- **Exercise brief**: Please copy out, unchanged, the lines of the records between the line containing "The width and" and the line containing "tap(278, 273)", inclusive.

- **Records provided**:
# # # # # # #

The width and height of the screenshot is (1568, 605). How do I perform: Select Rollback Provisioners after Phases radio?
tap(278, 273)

# # # # # # #

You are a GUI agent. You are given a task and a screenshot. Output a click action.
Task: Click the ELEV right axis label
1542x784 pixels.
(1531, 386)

# # # # # # #

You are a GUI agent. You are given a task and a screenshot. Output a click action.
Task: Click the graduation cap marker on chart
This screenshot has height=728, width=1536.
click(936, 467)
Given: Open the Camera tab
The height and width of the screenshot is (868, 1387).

# # # # # # #

- **The solution**:
The width and height of the screenshot is (1568, 605). How do I perform: Select Rollback Provisioners after Phases radio?
tap(278, 273)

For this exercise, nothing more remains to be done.